Understanding Security in SharePoint Central Administration

The Security section allows you to configure the security settings for the SharePoint farm. The following sections discuss the important Security screens.

Exploring Users Settings

The Users section contains various settings to manage users in the farm administrators group and to manage users in the Approve or Reject distribution groups. In addition you can provide users access at the web application level through the Specify Web Application User Policy screen.

General Security

This section allows you to configure various security settings as described in the following list:

• Configure Managed Accounts—This screen allows you to add, edit, and delete managed accounts. A managed account is a user account whose credentials are managed by and contained within SharePoint. Figure 16.21 shows the Configure Managed Accounts screen.

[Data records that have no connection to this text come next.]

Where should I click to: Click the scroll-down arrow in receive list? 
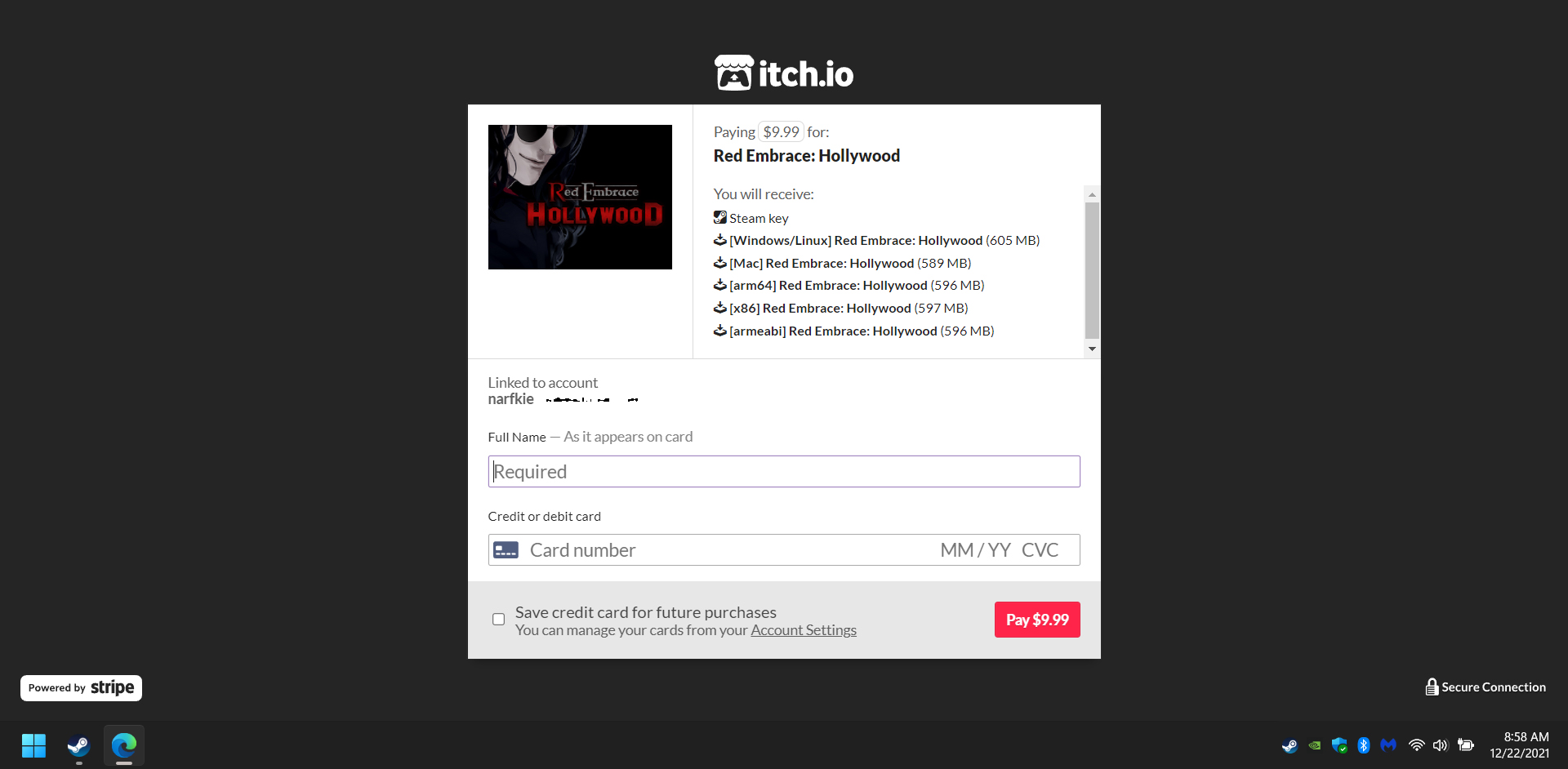[x=1092, y=349]
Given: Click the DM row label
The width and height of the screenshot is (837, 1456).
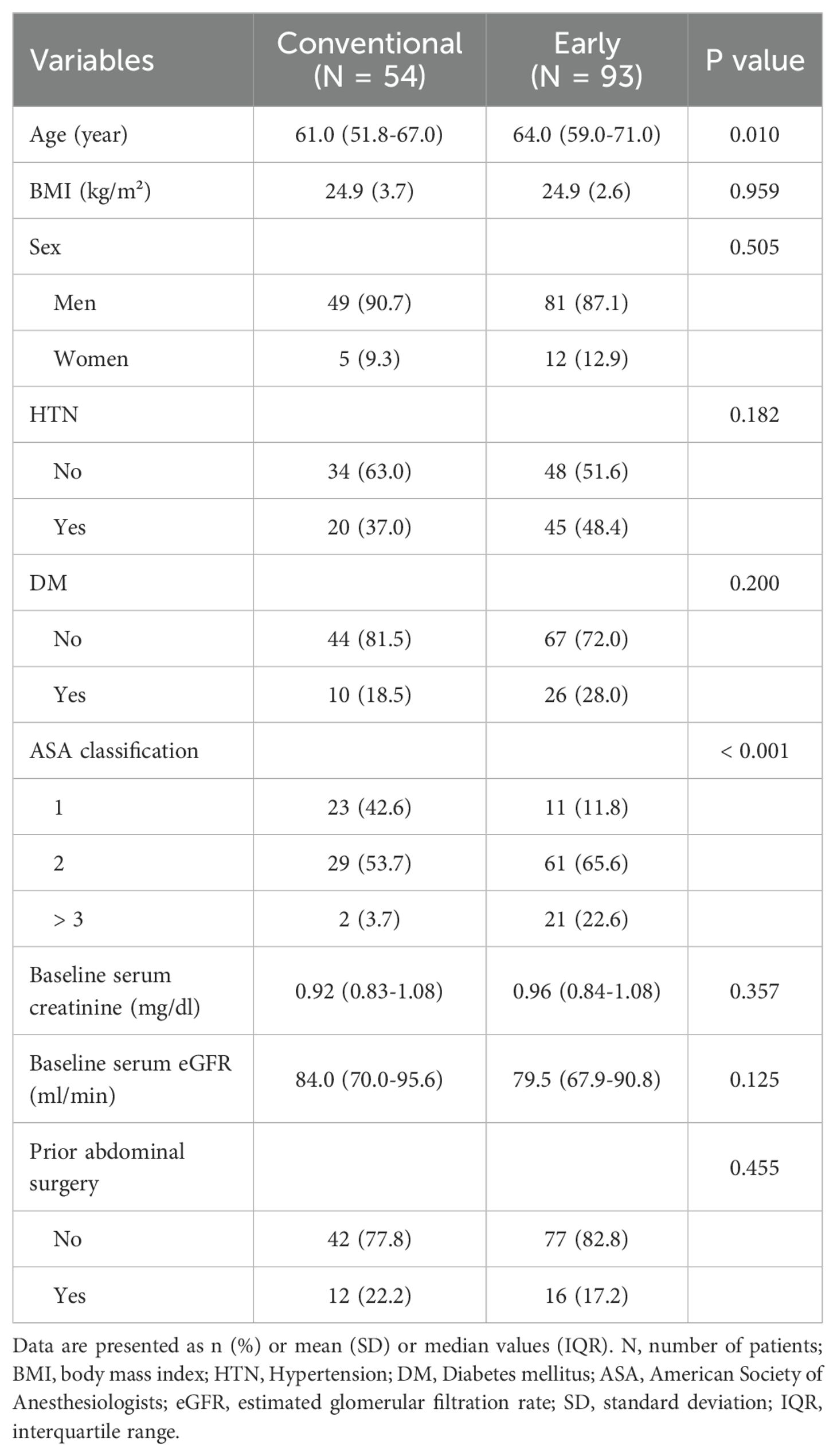Looking at the screenshot, I should click(x=48, y=583).
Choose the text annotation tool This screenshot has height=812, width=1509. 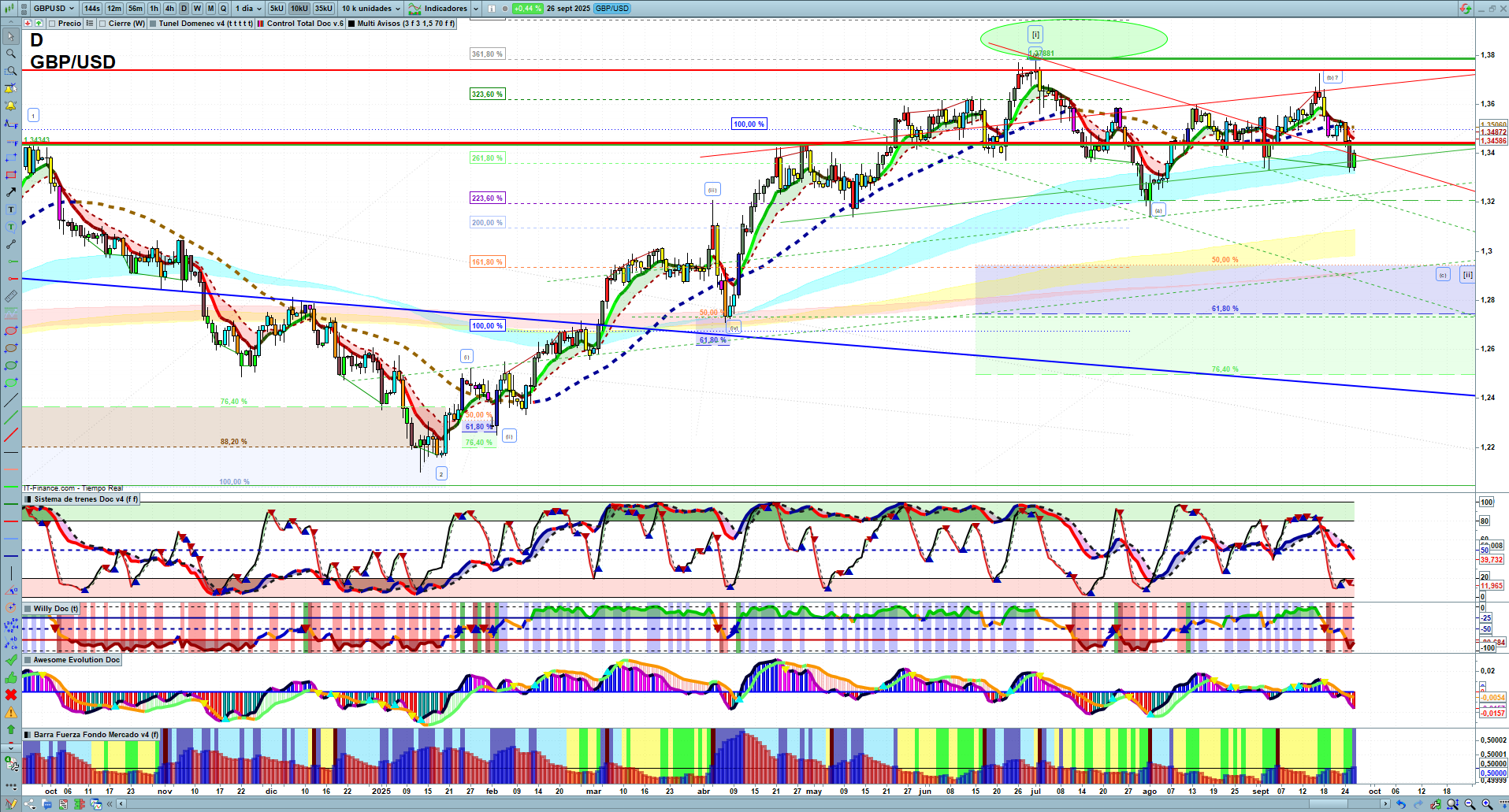pyautogui.click(x=11, y=209)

Figure 16.21. Configure Managed Accounts

• Configure Service Accounts—This allows you to change the accounts under which the service applications run. In addition you can change the user accounts of the application pools used in your SharePoint farm. Figure 16.22 shows the Service Accounts screen.

Figure 16.22. Service Accounts

• Configure Password Change Settings—This screen allows you to configure farm-level settings for automatic password changes and to configure the notification email address that will be used to send all password change notification emails.

• Specify Authentication Providers—This screen lists the authentication providers for the selected web applications and allows you to configure those authentication providers. Figure 16.23 shows the Authentication Providers screen.

Figure 16.23. Authentication Providers

• Define Blocked File Types—This allows you to specify file types that are prevented from being uploaded within a document library in a SharePoint site.

• Manage Web Part Security—This screen allows you to enable/disable various settings related to web parts such as web part connections, access to the web part gallery, and access to scriptable web parts.

Information Policy

This section allows you to configure the following settings

• Configure Information Rights Management—This screen allows you to configure Rights Management Services (RMS) on this server. RMS allows you to use Information Rights Management, which helps you to protect sensitive files from being misused or distributed without permissions once they have been downloaded from the server. Figure 16.24 shows the Information Rights Management screen.

Figure 16.24. Information Rights Management

• Configure Information Management Policy—This screen allows you to enable/disable the various information management policy features such as Labels, Barcodes, Auditing, and Retention.